Until recently, journals refused to publish folks like me without active University affiliations! But that’s changed recently. I now have 2 publications.
Link to the study, please? Cannot seem to find it anywhere…
It’s on pubmed but there is no free full text anywhere, unfortunately. I’ll add a link to pubmed.
I’ve read both your books, The Fatburn Fix and Dark Calories which prove beyond a shadow of doubt that seed oils are toxic. Indeed, pure poison during much of their manufacturing process. I eat organic butter daily, as I did growing up on a dairy farm in the 50’s and 60’s, everything else I eat is organic now, as it was then. I’ve lost weight since I began following your program and at 75 feel better and am healthier than I have been since those days as child, before artificial fertilizers and any kind of seed oil. You’re right. I’m still astounded that virtually all medical practitioners know so little about proper nutrition. Thank you!
Reading this makes me so happy. Thank you!
Great read.Happy Easter.
I consume roughly 15 to 20 pounds of pastured butter a year. I gave up 95% of the hateful 8 many years ago (long before I read your books). And to lump olive oil and other more healthy plant oils in along with the hateful 8 as if they are all equivalent nutritionaly is really bad science to start with. Even butter is not “all the same”. I’ll take the golden stuff (grassfed) over the white stuff (conventional feed) anyday.
Keep up the good work!
Yes we need to make butter great again.
I knew it was fake immediately partly because I read your book but also common sense, they tried it with high fructose corn syrup and also with many vaccines.
I sincerely hope RFK Jr points out the lies and deceit in this “study”
My wife and I are in our own n=2 study of the health effects of eliminating all forms of seed oil. I’m certain we consume much more than a kilogram of grass-fed butter each year. Now in our late 70s, we have never been as healthy as we are now. All of our labs are ideal, with the exception of cholesterol. This is not a concern, since many studies are now showing the higher LDL numbers in older people leads to reduced mortality, and lowers the risk of dementia.
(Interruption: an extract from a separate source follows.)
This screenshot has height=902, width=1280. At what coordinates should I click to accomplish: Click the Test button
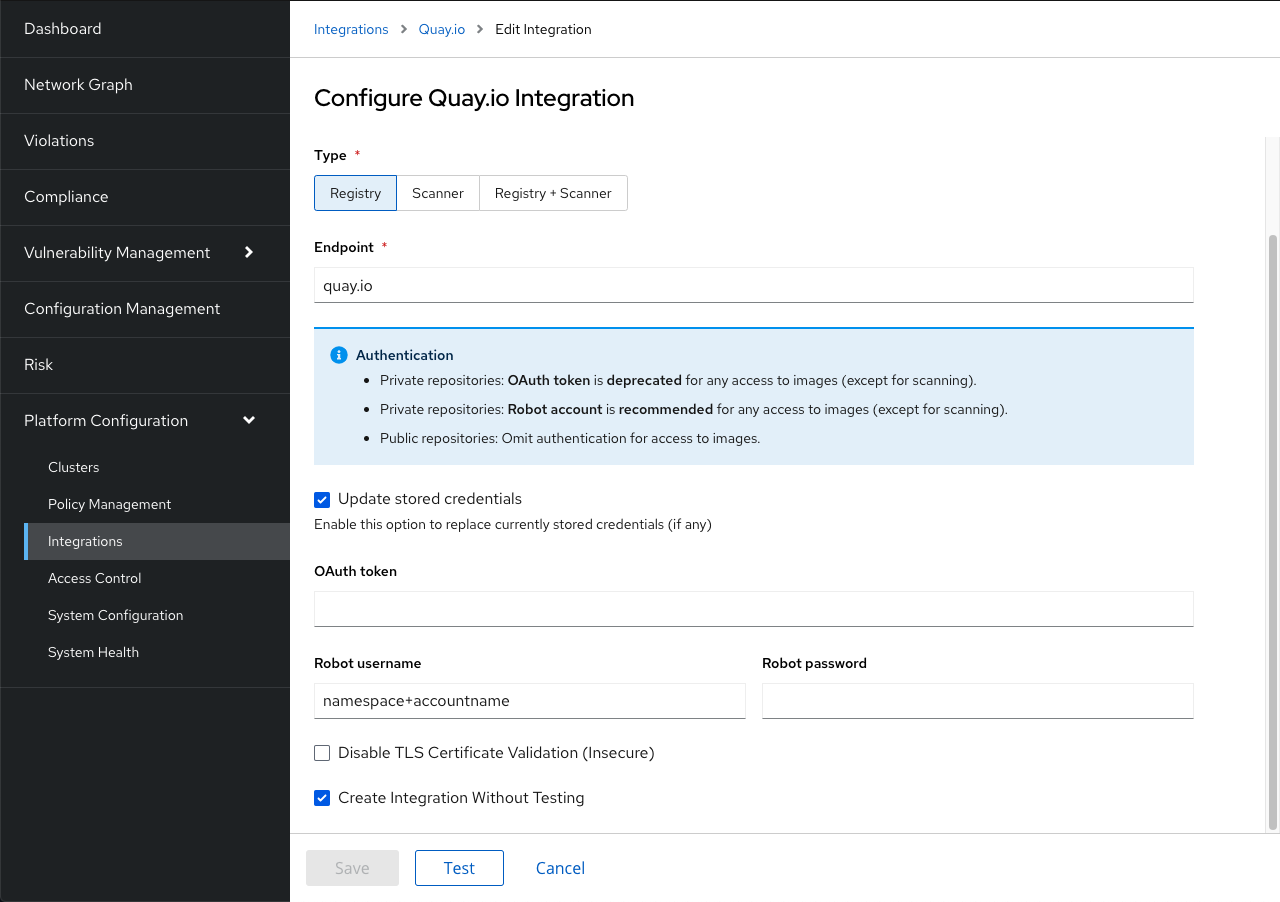pyautogui.click(x=459, y=868)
A phrase, sometimes attributed to Mark Twain, covers studies like this one: Lies, damned lies, and statistics. I have my own opinion piece on the subject: https://jimthegeek.substack.com/p/dark-harvest?utm_source=publication-search
As the saying goes, follow the money.
Thank you for this rebuttal of their study. Having a degree in BS, you are very astute in recognizing it.
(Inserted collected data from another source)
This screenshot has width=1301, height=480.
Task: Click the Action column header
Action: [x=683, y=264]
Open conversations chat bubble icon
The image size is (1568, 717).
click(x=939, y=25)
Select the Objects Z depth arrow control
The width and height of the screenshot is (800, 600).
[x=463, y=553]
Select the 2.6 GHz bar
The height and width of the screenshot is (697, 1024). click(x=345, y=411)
Again you are correct in identifying their “shortcomings”. I think they have a combination of both dishonesty and ignorance hence I shall refer to them as dishonest idiots. Harvard has lost all of its importance of a higher institute of education but has become merely a biased political mouthpiece. It’s a shame we teach our young people what to think rather than how to think based on ALL facts.
Keep sharing your insights and making a difference.
Great info Kate. I am not a scientist or a Dr. Just an average bloke who looks at the history which shows heart attacks and cancer was lower when we ate meat, butter, eggs, dairy and no processed food, or snacks.